[Stored items]
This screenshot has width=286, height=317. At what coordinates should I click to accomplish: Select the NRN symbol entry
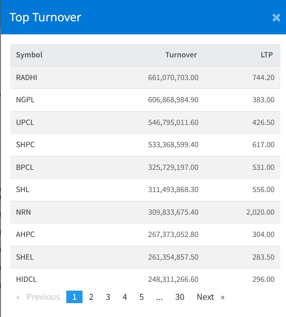23,212
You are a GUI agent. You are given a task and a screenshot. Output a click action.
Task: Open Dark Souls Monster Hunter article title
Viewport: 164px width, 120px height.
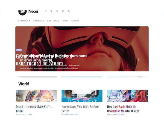(x=123, y=109)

**WHAT IS BEING ASKED:** Restate the records word for word and drop the images.

**TASK ANSWER:**
This screenshot has width=286, height=317. At what coordinates should I click to accomplish: Select the NRN symbol entry
23,212
You are a GUI agent. You are given a task and a screenshot. Output a click action.
Task: Open Dark Souls Monster Hunter article title
Viewport: 164px width, 120px height.
(x=123, y=109)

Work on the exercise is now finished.